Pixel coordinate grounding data
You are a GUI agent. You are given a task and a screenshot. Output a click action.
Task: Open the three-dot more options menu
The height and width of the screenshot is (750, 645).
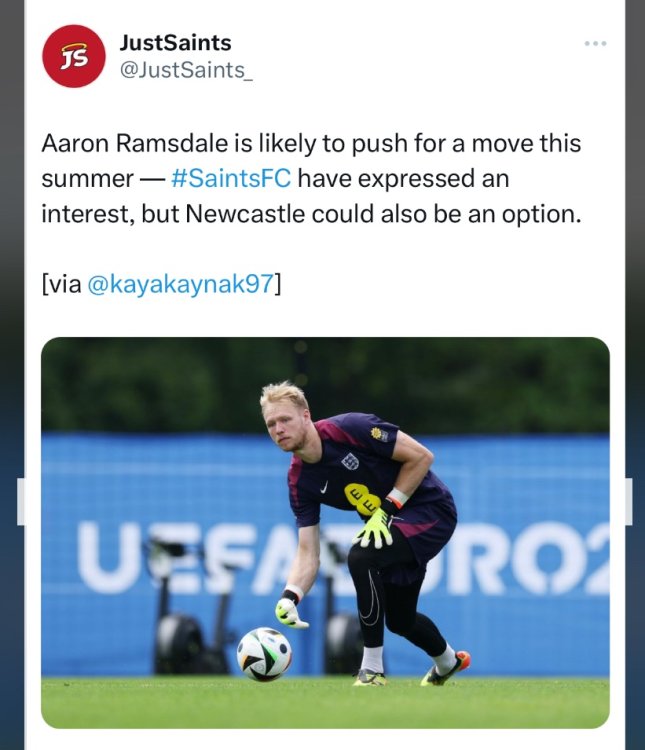(595, 44)
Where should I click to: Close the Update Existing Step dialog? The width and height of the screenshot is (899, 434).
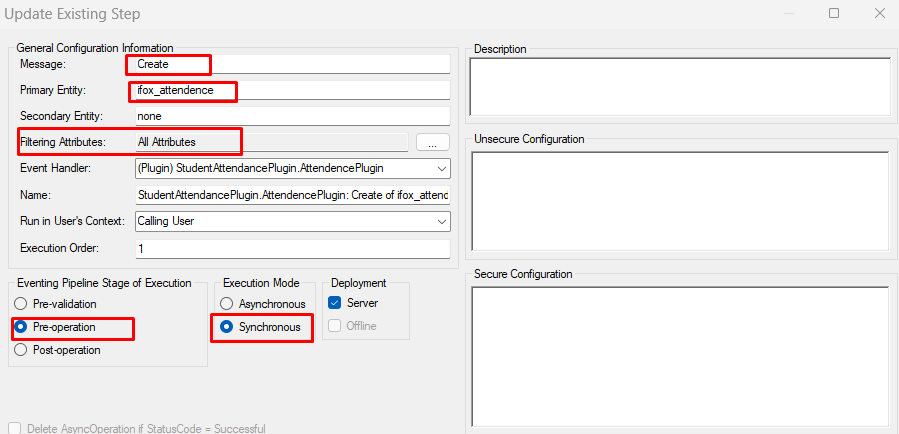coord(878,13)
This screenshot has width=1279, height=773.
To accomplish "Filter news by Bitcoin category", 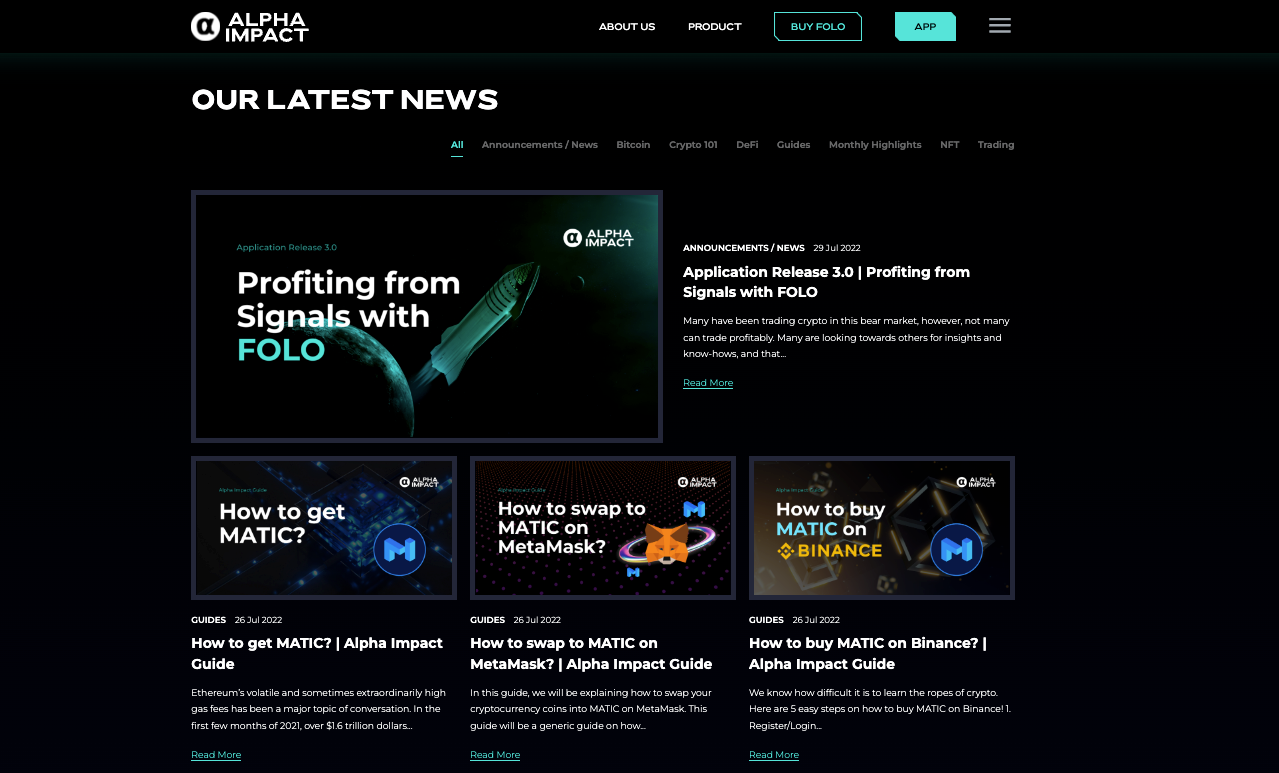I will coord(633,145).
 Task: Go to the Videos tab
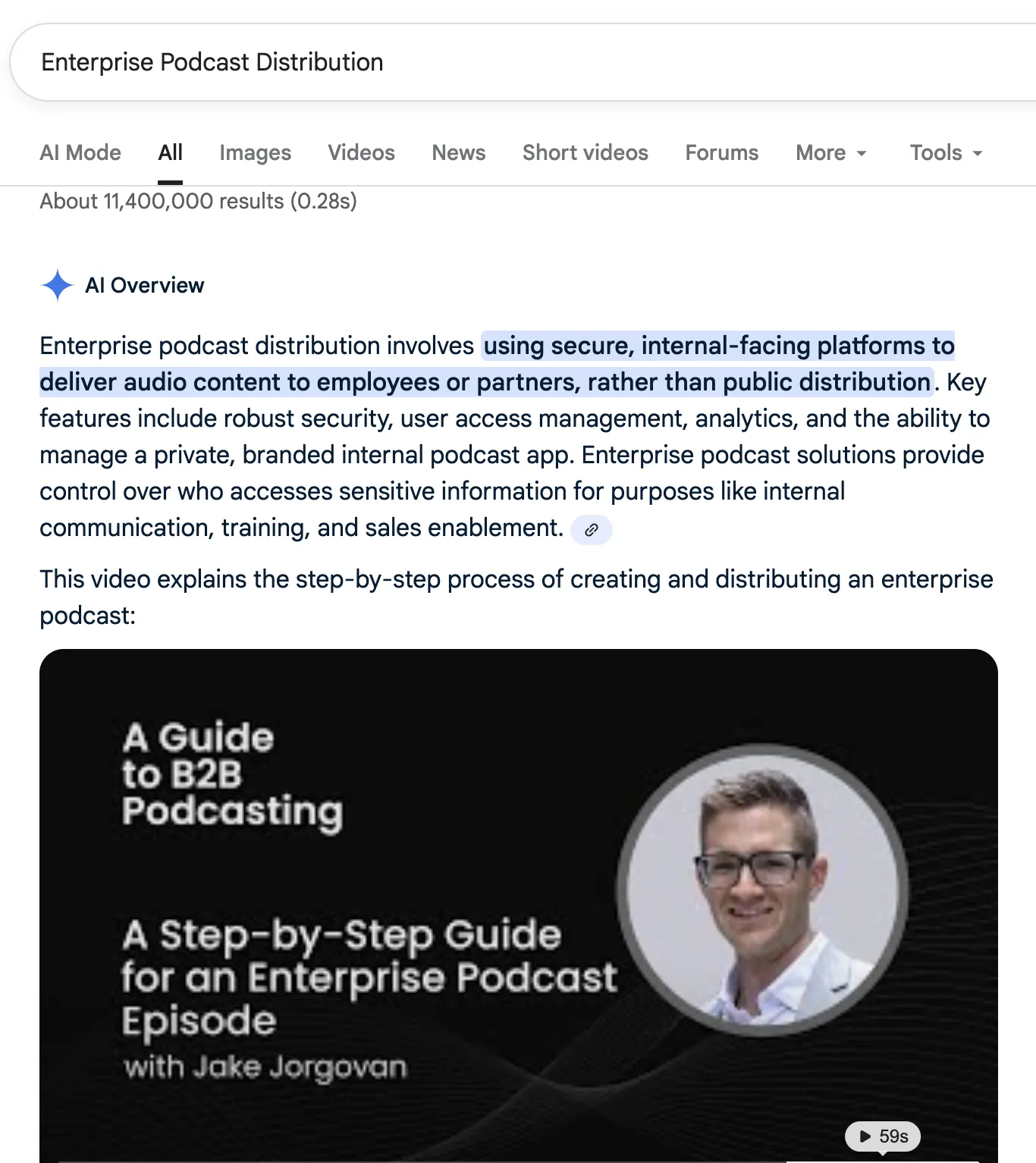[361, 152]
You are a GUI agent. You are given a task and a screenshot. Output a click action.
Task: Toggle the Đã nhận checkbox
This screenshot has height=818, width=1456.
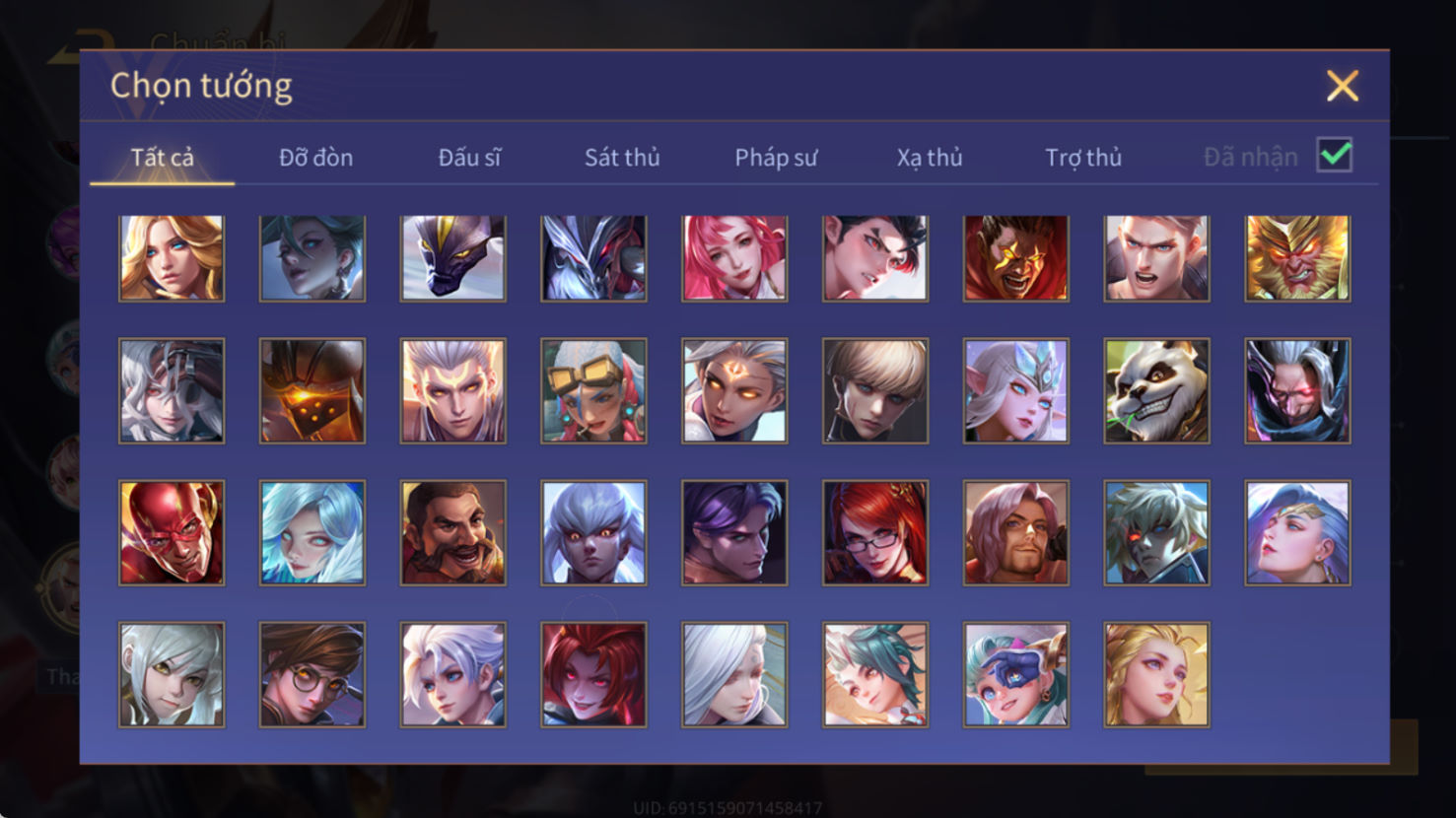pos(1335,155)
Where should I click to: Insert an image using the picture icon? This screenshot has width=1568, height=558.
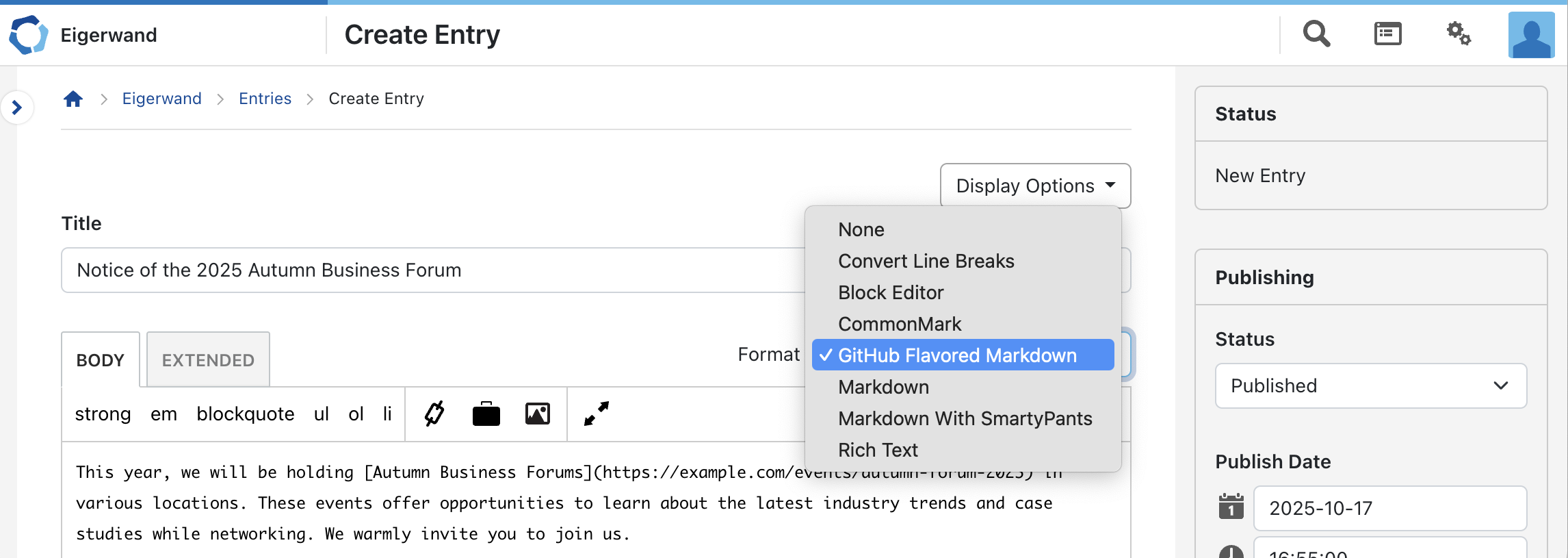[x=538, y=414]
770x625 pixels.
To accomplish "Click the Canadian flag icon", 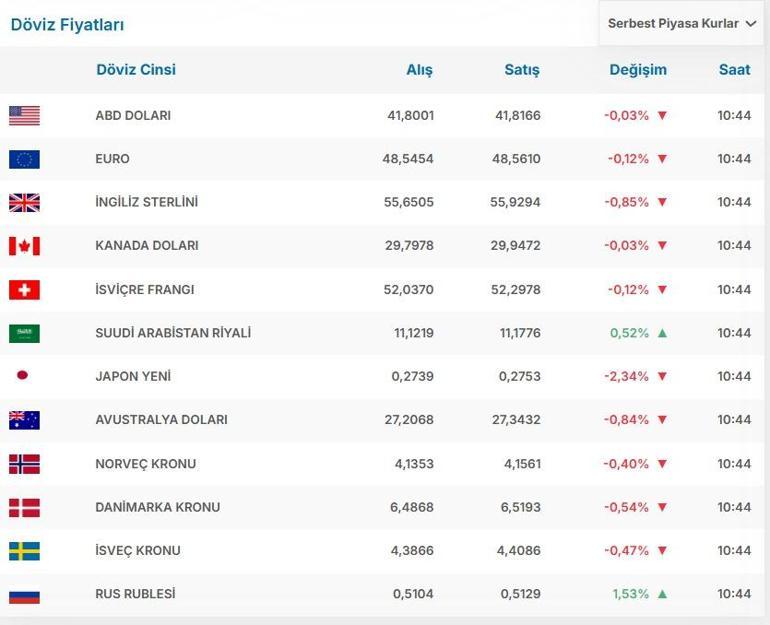I will pyautogui.click(x=24, y=246).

_Brief_
Above, find the line holding "Task: Open the three-dot more options menu" and the line holding "This screenshot has width=1279, height=773.". Print exactly those two lines and every line between them, but no pictures.

_Answer space_
Task: Open the three-dot more options menu
The height and width of the screenshot is (750, 645).
(595, 44)
Where should I click to: Close the Update Existing Step dialog? The width and height of the screenshot is (899, 434).
coord(878,13)
This screenshot has width=1279, height=773.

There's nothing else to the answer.